Culture générale

“A Lyon, la vraie lumière ne vient pas d’en haut, mais d’en bas”

Ceux qui me connaissent bien le savent, si je ne devais retenir qu’un seul objectif de vie, ce serait de poser mes valises définitivement à Lyon. Pourtant je ne connais cette ville que depuis peu de temps, et j’ai dû n’en explorer qu’une partie infinitésimale ! J’y suis allée pour la première fois en 2016 ; à l’époque, je disposais davantage de temps libre, et d’un salaire plus conséquent me permettant une fois par trimestre de visiter une ville française. Parmi les personnalités non-essentielles que j’admire, bon nombre est lyonnais, à commencer par Alexandre Astier, Florence Foresti, Woodkid, mais aussi Paul Bocuse, Brice Fournier, Clovis Cornillac, François Rabelais, Louise Labé, Saint-Exupéry… Il fallait que j’aille voir par moi-même quelle énergie folle et créatrice pouvait se dégager de cette ville pour générer autant de talent !
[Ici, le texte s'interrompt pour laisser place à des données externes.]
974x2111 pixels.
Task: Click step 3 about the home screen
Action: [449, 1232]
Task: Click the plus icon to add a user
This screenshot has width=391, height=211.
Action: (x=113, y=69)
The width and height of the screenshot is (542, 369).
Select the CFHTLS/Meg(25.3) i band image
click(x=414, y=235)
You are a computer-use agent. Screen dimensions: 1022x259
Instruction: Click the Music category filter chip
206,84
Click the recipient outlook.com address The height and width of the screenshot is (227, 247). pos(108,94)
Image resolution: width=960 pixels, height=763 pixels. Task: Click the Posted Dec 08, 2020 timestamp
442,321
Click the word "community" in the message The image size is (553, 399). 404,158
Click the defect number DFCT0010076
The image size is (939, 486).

J’y ai trouvé une richesse étourdissante, tant dans la typologie des différents quartiers que dans la cohabitation des différentes époques qui les ont traversés. J’y ai également trouvé une humilité qui manque cruellement à notre prétentieuse capitale ;

Lyon excelle dans presque tous les domaines, et se préserve bien d’en chanter les louanges aux quatre coins de l’hexagone. J’y ai découvert une ville résolument tournée vers l’avenir, sans pour autant dénigrer son passé qu’elle cherche à préserver. Enfin, j’y ai découvert un art de vivre, une richesse culinaire, des vins extraordinaires, des initiatives populaires sur à peu près tous les sujets, qu’elles soient culturelles, solidaires, urbaines…
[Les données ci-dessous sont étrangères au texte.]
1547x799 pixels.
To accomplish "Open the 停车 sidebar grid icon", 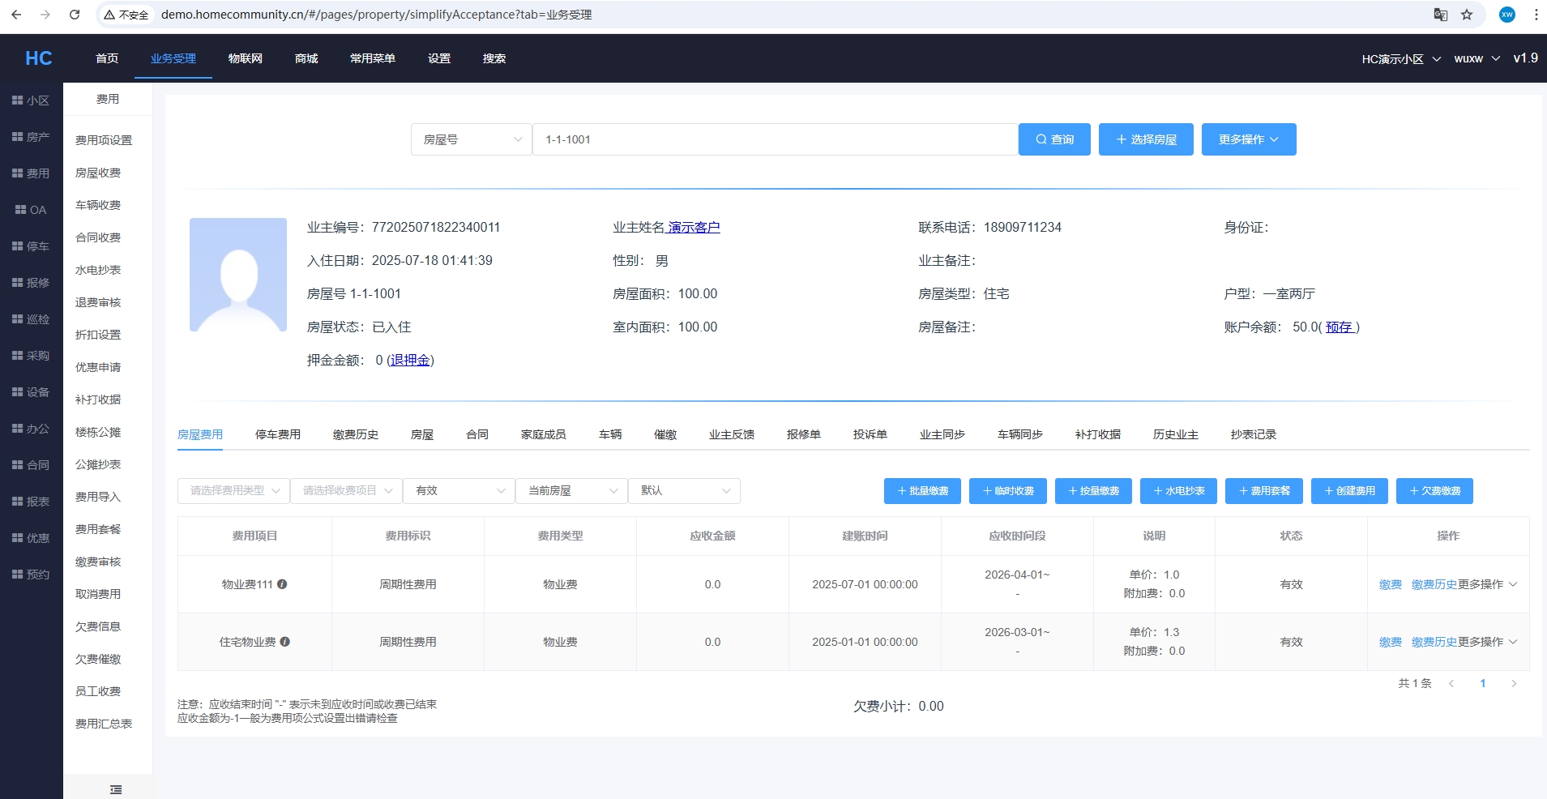I will [17, 246].
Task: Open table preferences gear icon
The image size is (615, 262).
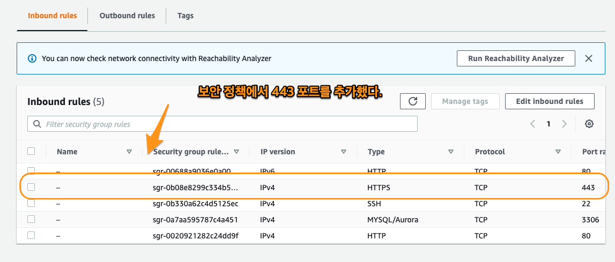Action: pyautogui.click(x=589, y=124)
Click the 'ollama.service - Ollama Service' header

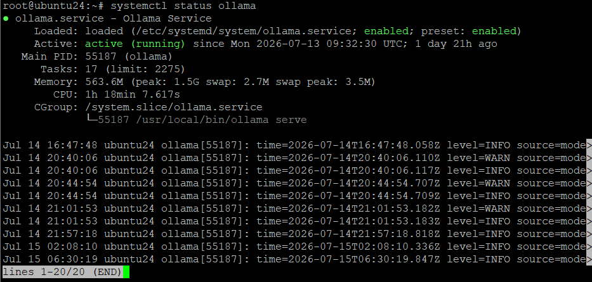click(114, 18)
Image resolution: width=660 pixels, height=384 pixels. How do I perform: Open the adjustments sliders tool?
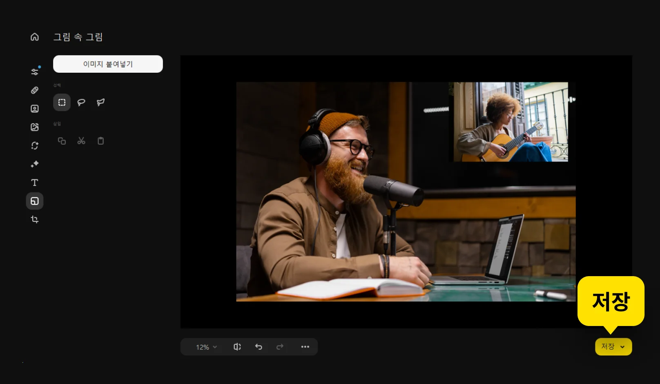[35, 72]
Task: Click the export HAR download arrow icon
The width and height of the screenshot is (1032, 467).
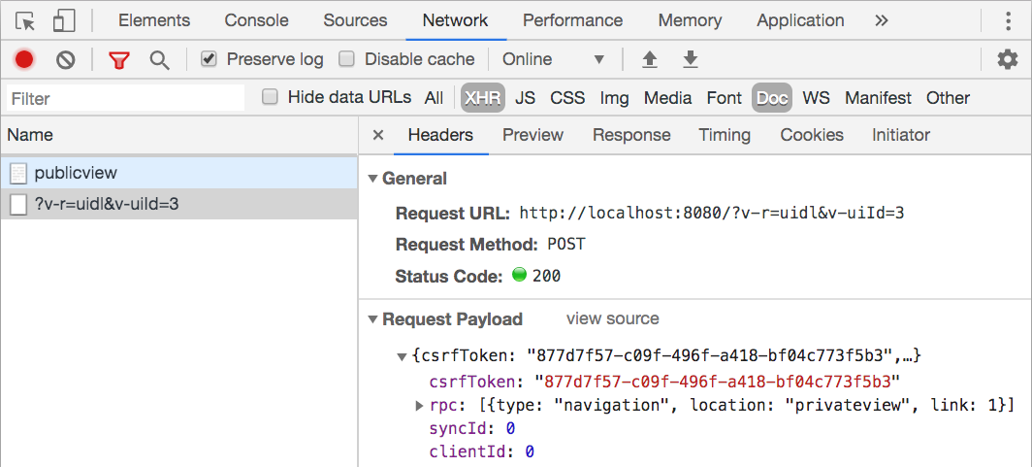Action: 690,60
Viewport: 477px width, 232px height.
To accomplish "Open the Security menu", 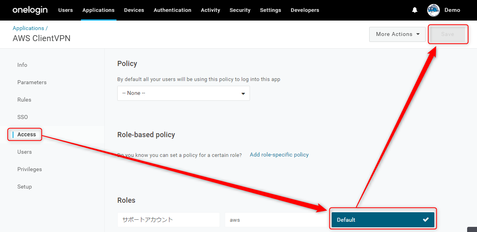I will [240, 10].
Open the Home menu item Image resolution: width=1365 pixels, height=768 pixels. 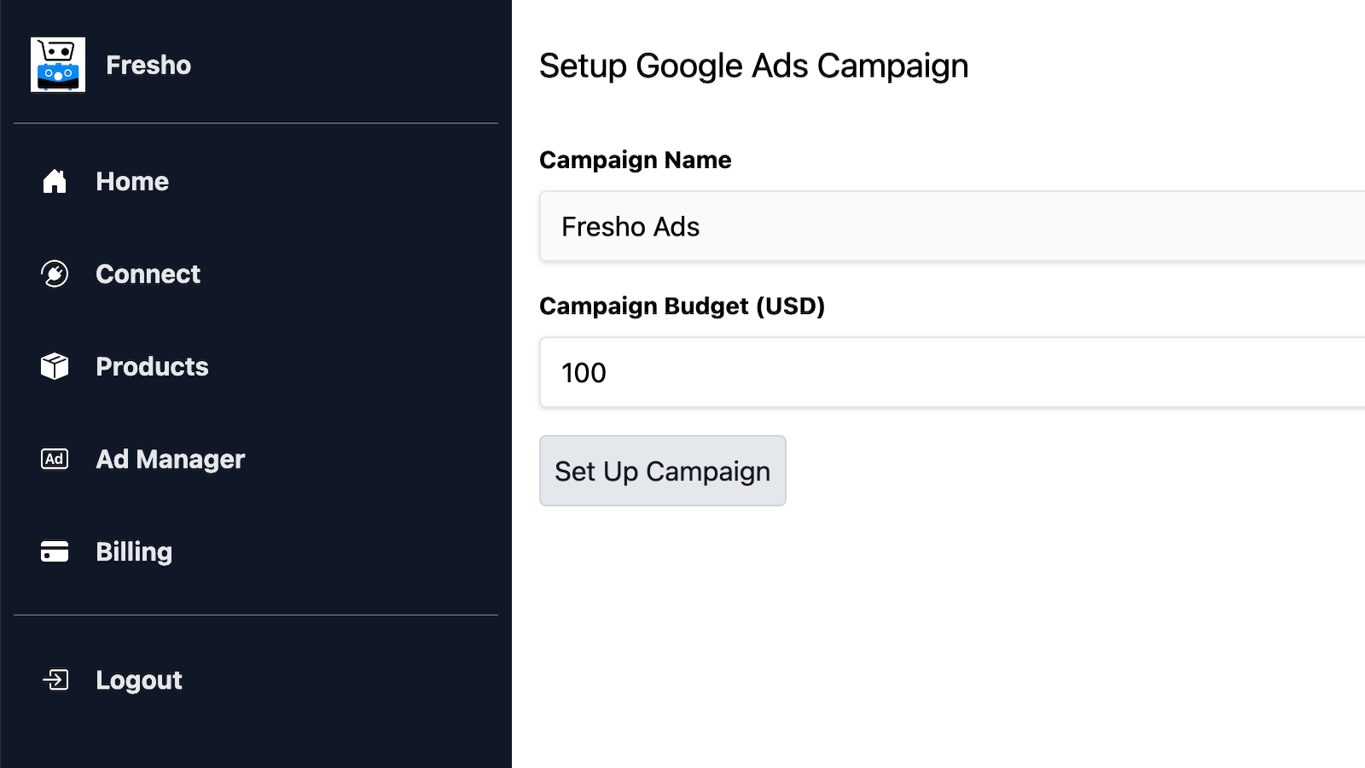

Aussi ai-je décidé de vous dresser un rapide portrait des quartiers de cette ville que j’ai pu visiter, d’une part parce que ça me replonge le temps de l’écriture dans mes visites lyonnaises qui me manquent tant, et puis parce que l’histoire de cette ville est tout simplement passionnante. Si vous ne la connaissez pas, je vous invite fortement à la découvrir dès que possible, vous en ressortirez forcément grandi.
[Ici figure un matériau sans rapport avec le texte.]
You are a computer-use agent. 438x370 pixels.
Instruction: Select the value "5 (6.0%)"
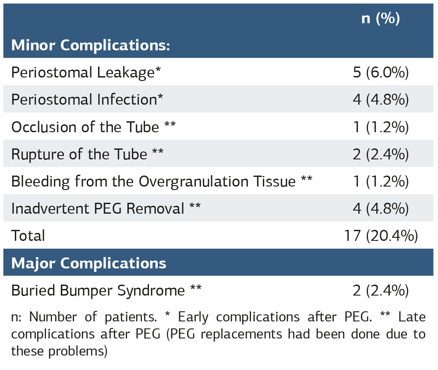[380, 72]
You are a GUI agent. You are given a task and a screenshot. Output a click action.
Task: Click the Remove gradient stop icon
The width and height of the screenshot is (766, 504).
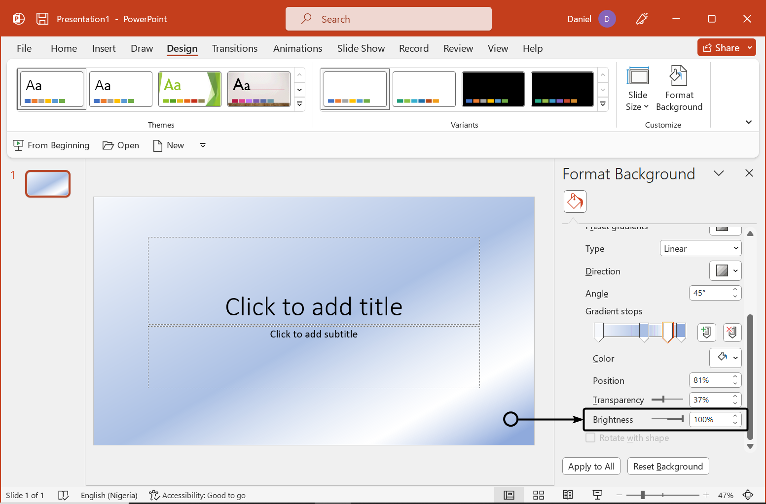click(x=732, y=332)
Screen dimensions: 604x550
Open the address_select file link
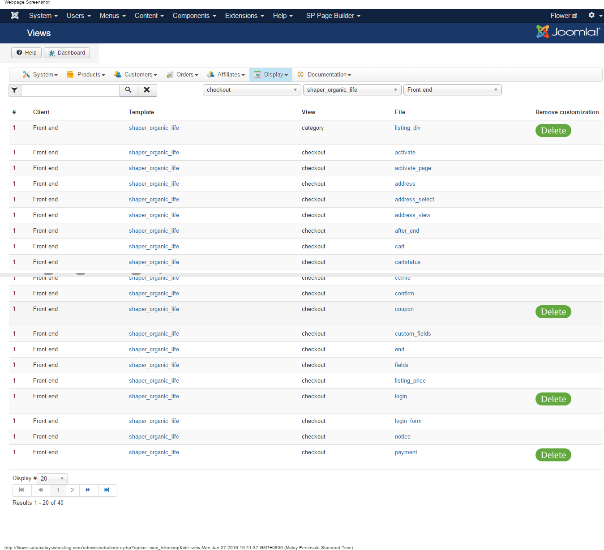[x=414, y=200]
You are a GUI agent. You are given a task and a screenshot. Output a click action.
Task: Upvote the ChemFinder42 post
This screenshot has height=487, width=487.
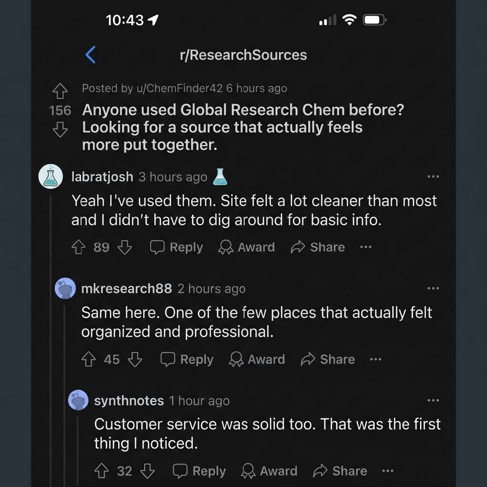[60, 91]
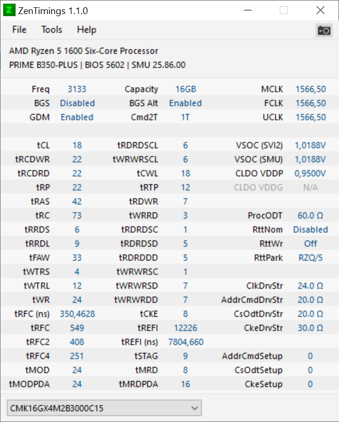This screenshot has width=339, height=422.
Task: Click the ZenTimings Z logo icon
Action: coord(9,10)
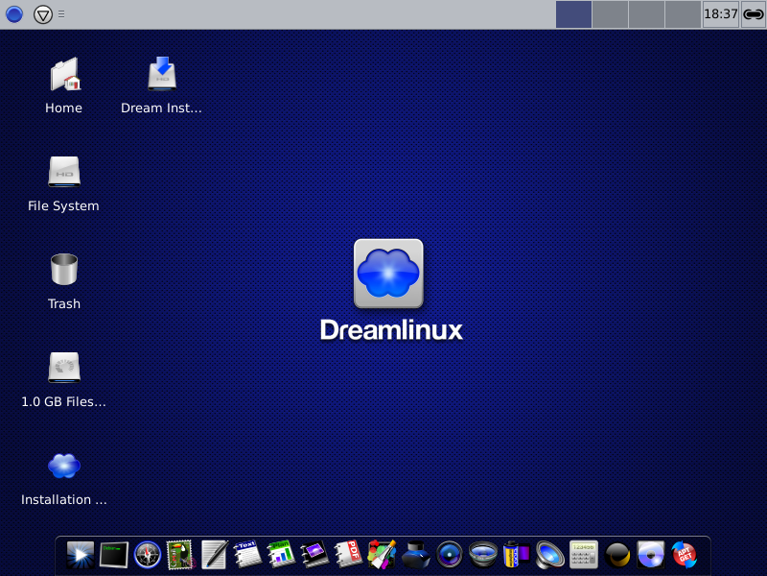This screenshot has width=767, height=576.
Task: Open the Trash on the desktop
Action: (64, 270)
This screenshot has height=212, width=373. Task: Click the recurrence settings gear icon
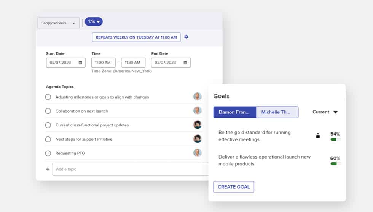186,37
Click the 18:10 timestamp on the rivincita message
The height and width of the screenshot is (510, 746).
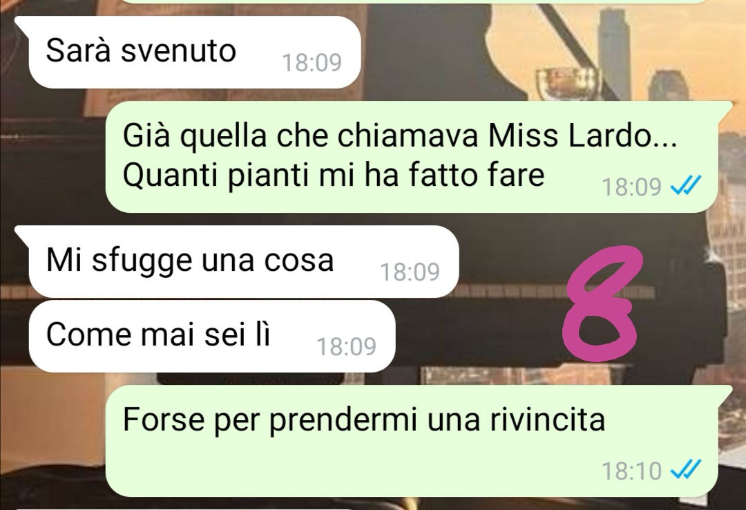632,471
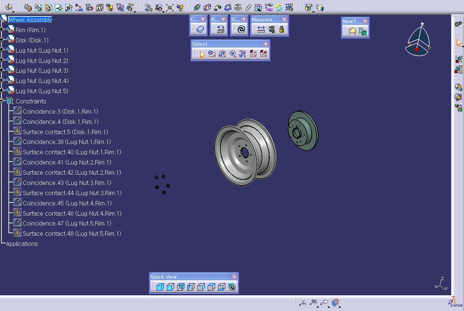The height and width of the screenshot is (311, 464).
Task: Click the eraser icon in the C... toolbar
Action: 200,30
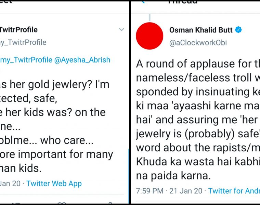Click the 'A round of applause' tweet text
This screenshot has height=205, width=260.
[197, 64]
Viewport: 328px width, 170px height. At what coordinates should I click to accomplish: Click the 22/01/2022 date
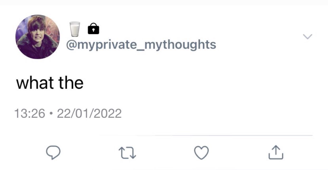pos(89,114)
Confluence : quand le passé industriel rejoint les considérations écologiques modernes.

Pourquoi commencer par le quartier de la Confluence ? Simplement parce que c’est le premier que j’ai découvert, en sortant de la gare de Perrache un matin d’août 2016, et en marchant vers le sud à la recherche d’un tramway qui m’approcherait de la darse où j’avais rendez-vous. En arrivant aux abords du centre commercial éponyme, on y découvre un écoquartier, composé de bâtiments répondant aux normes HQE ; la végétation y est nombreuse, et un soin particulier a été apporté au réaménagement des berges. En face, les voûtes de la Mulatière qui bordent la Saône tranchent avec toute cette modernité et nous impose le témoignage d’une époque Romaine encore très présente. Ces escaliers débouchent sur le quai Jean-Jacques Rousseau qui au soir tombé s’embrase d’une lumière dorée et chaleureuse.
Mais revenons-en à nos moutons…

Le quartier de la Confluence, c’est un peu le nouveau quartier à la mode. Pourtant, ça a longtemps été un coin mal famé où il ne faisait pas bon s’aventurer. Et avant cela, ce quartier n’existait même pas, puisqu’il était immergé ! La ville d’arrêtait à l’époque dans l’actuel quartier d’Ainay où le Rhône et la Saône se rejoignaient naturellement. C’est à la fin du XVIIIème siècle qu’Antoine Michel Perrache soumet à Louis XV son idée de prolonger la ville vers le sud, en asséchant les bras du Rhône, reliant ainsi les nombreuses petites iles entre elles, et faisant émerger un nouveau terrain.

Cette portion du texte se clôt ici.